Updated

Avalanches struck two villages in an isolated district in Pakistan's northwest, leaving 29 people dead and 14 others missing, police said Sunday.

The avalanches destroyed 19 homes late Saturday in Chitral, a rugged district near the border with Afghanistan, said Ijaz Ahmed, a senior police officer from the area.

One avalanche hit 18 homes in the village of Wasij, Ahmed said. Officers from a nearby police station as well as residents have pulled out 24 lifeless bodies, he said.

Fourteen people are missing while six people were pulled out alive, three of them with injuries, he said.

In Postaki, five members of a family were killed when a separate avalanche destroyed their home, Ahmed said by telephone.

Heavy rains and snow have been lashing Chitral, which is about 167 miles northwest of Pakistan's capital, Islamabad, since late last week. In some areas, about six feet of snow has fallen over the past several days, Ahmed said.

"All the roads are blocked due to landslides. There is no [road] access to the area," he said.

Authorities are planning to send food, medicine and blankets to the two villages by helicopter on Monday because bad weather prevented flights on Sunday, he said.

Relief efforts are likely to be hampered by blocked roads and broken down telephone lines.
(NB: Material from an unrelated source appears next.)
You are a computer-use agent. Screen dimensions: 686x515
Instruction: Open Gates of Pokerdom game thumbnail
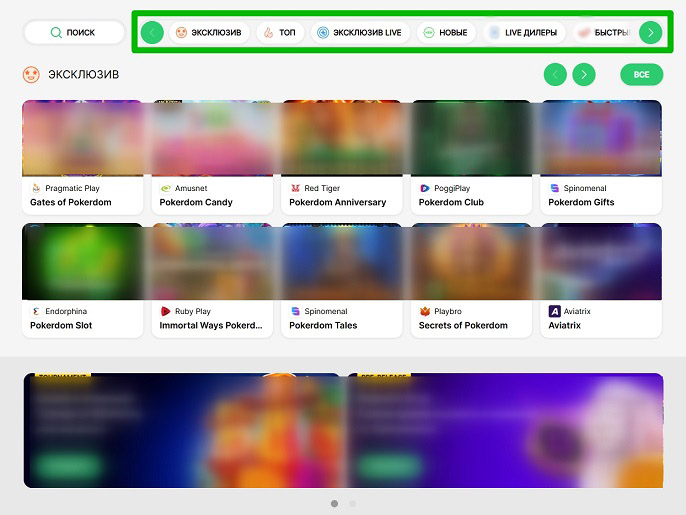[82, 138]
The main communication link for information from the avalanche-hit area is the police's radio network, Ahmed said.

Chitral, in North West Frontier Province, is nestled in the Hindu Kush mountains that also stretch into Afghanistan.

In winter, heavy snow often blocks a mountain pass that connects Chitral's with rest of the country, leaving the isolated region to dependent heavily on air transportation.